» STUDY MATERIAL
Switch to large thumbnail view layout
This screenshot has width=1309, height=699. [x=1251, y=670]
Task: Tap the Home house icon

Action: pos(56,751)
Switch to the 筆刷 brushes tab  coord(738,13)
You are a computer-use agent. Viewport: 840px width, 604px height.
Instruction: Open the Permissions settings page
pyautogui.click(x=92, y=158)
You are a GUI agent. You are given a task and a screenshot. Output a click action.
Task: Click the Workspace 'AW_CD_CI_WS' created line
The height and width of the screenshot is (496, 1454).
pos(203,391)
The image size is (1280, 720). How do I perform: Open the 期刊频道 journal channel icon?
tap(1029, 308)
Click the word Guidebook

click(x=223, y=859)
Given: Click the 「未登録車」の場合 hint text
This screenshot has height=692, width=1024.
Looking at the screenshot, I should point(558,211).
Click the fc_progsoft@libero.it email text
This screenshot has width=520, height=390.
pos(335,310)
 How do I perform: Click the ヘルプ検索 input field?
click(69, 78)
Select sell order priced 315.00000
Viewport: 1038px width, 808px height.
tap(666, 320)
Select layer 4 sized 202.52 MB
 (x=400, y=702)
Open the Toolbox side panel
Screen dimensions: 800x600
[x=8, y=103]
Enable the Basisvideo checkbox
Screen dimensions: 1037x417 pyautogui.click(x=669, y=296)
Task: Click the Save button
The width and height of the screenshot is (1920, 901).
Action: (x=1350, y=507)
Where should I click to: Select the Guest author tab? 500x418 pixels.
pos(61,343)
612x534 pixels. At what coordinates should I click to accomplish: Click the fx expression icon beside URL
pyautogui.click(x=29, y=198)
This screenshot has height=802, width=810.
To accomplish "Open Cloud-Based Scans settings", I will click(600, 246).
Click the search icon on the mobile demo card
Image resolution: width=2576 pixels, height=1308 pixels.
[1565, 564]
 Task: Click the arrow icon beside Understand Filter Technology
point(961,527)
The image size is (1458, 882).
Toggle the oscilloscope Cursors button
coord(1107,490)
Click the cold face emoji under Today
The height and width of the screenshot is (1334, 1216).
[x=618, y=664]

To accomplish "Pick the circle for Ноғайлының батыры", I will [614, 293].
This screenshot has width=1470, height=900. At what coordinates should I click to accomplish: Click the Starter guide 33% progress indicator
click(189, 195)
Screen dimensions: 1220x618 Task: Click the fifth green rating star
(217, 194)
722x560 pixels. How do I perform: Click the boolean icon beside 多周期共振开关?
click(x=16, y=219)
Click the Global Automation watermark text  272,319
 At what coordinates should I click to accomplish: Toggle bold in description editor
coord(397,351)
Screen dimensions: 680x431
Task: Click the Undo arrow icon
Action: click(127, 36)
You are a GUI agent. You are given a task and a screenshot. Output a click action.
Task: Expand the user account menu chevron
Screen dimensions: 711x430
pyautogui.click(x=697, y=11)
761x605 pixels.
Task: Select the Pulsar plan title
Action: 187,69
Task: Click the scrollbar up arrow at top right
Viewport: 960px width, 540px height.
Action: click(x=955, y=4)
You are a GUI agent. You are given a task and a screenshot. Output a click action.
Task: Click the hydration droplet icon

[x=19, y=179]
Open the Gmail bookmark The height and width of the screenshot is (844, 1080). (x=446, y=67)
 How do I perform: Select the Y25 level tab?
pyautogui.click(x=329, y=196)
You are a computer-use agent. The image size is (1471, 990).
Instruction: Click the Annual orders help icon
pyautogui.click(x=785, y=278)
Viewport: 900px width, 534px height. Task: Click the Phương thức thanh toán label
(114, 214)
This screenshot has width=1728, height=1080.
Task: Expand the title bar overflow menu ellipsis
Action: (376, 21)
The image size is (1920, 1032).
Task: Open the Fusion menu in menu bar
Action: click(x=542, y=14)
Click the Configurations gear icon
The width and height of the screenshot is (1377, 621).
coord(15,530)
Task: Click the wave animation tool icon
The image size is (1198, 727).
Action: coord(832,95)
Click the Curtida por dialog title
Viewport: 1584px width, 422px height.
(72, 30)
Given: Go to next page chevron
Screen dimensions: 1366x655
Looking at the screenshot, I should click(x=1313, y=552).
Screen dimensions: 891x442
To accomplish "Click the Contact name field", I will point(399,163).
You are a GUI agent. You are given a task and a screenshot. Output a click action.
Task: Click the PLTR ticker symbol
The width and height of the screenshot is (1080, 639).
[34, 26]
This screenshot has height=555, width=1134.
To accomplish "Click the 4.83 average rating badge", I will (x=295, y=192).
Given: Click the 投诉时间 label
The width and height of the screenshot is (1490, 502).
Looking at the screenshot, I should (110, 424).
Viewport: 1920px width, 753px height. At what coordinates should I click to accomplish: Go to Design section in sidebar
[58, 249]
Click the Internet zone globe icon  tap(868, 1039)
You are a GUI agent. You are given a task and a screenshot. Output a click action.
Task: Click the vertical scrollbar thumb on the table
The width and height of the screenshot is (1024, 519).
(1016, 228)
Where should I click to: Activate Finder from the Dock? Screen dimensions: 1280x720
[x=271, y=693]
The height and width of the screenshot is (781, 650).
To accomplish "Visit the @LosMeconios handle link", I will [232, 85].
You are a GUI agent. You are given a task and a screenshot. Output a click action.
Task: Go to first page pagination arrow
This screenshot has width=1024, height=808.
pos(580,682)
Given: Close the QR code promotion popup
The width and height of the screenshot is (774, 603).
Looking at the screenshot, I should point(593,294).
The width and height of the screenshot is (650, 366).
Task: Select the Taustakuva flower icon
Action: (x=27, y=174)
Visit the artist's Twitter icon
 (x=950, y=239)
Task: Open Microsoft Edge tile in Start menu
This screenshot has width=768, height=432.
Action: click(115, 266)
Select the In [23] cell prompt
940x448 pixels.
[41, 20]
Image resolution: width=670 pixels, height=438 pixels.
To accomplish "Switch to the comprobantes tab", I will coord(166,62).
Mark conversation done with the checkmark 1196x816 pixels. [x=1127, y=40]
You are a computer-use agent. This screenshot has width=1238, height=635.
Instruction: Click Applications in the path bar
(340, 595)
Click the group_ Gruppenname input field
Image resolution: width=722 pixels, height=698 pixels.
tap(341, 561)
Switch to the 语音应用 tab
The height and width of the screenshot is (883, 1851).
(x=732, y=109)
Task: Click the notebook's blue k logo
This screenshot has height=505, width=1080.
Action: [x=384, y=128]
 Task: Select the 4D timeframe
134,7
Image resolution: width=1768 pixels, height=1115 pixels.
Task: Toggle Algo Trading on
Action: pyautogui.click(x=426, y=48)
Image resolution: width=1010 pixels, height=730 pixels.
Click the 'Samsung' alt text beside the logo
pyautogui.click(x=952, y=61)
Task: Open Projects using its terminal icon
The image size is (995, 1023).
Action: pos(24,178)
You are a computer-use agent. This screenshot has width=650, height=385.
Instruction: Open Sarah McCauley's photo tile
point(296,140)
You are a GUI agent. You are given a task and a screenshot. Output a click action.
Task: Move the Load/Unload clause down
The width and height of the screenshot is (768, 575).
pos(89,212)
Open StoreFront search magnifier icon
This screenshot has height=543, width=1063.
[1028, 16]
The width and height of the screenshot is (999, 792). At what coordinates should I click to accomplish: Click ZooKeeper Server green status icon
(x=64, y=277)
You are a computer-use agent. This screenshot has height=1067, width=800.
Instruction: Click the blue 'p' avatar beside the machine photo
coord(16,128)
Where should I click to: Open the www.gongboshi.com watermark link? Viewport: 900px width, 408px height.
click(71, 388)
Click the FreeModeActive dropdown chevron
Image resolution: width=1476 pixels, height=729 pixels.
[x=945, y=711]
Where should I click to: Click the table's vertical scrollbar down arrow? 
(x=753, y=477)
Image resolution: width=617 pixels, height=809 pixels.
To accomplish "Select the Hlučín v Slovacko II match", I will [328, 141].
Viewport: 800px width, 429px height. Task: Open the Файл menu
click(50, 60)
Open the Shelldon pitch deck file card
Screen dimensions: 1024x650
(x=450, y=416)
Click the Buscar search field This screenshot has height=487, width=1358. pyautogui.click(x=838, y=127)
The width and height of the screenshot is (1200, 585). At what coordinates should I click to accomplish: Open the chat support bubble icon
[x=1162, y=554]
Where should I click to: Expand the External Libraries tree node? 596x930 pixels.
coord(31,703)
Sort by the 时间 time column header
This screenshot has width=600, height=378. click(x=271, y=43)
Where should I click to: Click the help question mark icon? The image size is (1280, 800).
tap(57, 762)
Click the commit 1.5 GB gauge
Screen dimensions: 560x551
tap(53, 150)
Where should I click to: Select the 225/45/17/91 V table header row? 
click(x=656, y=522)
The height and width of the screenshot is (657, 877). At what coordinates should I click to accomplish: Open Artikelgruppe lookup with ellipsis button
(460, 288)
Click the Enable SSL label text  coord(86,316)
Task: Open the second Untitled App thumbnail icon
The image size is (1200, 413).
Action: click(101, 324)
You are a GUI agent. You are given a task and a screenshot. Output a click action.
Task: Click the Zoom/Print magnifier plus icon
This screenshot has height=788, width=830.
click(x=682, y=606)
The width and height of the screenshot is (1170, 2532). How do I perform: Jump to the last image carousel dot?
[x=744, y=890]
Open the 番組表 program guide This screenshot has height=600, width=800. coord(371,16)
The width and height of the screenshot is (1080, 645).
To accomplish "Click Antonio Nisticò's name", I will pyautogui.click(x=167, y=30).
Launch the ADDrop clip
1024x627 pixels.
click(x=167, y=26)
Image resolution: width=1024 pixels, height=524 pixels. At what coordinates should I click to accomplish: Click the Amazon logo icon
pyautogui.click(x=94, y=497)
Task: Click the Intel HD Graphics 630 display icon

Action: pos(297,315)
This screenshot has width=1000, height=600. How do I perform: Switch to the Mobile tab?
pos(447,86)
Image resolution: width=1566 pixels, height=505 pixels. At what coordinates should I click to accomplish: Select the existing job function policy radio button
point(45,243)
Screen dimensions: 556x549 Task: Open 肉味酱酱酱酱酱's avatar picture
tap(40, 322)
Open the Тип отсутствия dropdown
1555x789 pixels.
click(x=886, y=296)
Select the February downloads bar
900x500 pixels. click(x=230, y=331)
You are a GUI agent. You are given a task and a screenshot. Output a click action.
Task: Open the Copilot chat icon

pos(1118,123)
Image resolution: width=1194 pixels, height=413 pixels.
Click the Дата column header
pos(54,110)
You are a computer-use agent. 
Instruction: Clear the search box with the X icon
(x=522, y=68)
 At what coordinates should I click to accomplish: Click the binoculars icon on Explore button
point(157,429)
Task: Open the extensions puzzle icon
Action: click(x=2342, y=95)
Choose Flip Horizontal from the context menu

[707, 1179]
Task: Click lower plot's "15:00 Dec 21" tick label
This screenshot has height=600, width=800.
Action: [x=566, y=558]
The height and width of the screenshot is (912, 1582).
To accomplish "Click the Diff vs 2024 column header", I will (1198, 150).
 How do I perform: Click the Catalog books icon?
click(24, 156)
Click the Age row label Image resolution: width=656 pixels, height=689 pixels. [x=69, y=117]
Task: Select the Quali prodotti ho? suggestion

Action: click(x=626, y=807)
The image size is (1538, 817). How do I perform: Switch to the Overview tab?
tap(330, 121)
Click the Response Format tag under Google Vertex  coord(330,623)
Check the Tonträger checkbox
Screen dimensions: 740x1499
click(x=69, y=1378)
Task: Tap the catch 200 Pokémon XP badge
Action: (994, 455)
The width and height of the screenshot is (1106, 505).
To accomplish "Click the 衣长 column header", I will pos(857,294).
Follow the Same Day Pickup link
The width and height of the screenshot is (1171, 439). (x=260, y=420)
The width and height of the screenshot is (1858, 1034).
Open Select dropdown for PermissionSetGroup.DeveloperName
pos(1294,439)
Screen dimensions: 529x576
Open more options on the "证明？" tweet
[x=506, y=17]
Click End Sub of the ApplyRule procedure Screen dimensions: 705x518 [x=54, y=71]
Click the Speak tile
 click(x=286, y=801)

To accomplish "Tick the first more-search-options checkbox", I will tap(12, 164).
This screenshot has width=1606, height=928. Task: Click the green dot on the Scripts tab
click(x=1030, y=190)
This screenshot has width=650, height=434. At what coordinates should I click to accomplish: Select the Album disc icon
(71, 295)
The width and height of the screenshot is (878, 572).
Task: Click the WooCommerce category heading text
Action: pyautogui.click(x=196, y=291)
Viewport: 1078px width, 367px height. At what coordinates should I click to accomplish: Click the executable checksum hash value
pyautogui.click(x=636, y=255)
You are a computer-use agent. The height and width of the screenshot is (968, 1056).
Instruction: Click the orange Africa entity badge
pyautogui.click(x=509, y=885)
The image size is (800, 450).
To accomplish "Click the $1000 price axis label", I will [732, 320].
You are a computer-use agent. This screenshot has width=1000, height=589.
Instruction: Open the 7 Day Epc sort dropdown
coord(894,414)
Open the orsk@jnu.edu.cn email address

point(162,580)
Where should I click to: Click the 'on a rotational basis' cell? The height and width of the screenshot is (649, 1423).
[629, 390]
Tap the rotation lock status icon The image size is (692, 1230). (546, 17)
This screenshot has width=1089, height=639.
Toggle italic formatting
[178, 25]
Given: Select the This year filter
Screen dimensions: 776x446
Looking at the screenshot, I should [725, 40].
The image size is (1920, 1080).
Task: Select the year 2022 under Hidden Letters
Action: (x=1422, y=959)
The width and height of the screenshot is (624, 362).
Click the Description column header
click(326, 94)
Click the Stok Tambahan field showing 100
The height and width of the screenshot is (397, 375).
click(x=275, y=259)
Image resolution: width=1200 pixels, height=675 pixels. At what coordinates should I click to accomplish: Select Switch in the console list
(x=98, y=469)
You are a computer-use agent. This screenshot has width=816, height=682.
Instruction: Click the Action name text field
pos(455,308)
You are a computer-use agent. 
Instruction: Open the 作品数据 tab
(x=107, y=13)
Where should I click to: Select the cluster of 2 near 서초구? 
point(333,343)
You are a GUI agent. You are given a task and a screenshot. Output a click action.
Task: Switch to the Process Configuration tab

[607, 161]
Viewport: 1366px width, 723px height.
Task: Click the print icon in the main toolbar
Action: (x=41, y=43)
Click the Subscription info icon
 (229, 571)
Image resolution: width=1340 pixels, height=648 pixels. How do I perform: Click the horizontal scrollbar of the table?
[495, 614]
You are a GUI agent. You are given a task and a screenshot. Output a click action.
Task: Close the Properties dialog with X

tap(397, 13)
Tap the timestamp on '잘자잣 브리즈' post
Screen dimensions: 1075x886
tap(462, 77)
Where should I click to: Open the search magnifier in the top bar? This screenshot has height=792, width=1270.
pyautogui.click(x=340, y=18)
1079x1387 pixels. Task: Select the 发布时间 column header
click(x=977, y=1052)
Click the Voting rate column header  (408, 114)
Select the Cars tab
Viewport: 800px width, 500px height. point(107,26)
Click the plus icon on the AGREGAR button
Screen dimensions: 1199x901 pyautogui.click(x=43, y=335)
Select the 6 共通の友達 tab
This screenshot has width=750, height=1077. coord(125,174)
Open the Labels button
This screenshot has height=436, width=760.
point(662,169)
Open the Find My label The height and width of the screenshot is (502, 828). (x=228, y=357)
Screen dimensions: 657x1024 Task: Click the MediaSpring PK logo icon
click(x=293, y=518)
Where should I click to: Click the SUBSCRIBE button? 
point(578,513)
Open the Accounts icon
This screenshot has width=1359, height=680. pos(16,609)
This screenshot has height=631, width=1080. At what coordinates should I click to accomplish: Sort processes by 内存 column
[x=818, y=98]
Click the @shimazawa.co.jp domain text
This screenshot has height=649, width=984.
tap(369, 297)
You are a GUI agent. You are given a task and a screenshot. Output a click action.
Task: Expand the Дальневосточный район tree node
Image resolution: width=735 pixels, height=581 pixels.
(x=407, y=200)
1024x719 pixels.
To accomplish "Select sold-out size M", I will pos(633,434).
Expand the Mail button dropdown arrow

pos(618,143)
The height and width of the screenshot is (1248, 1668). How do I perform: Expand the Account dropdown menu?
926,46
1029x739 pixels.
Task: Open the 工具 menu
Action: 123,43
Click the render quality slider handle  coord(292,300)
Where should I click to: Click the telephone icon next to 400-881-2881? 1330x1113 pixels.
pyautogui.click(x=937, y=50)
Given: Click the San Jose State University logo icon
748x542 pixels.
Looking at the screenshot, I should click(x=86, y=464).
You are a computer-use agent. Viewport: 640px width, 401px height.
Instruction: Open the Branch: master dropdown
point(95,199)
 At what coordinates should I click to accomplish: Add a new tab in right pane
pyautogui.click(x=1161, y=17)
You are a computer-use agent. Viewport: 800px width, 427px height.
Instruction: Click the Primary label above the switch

» EXERCISE DETAILS
Report every line of the entries that carries the word "handle".

» RESPONSE BELOW
To accomplish "Visit the @LosMeconios handle link", I will [232, 85].
Click the render quality slider handle  coord(292,300)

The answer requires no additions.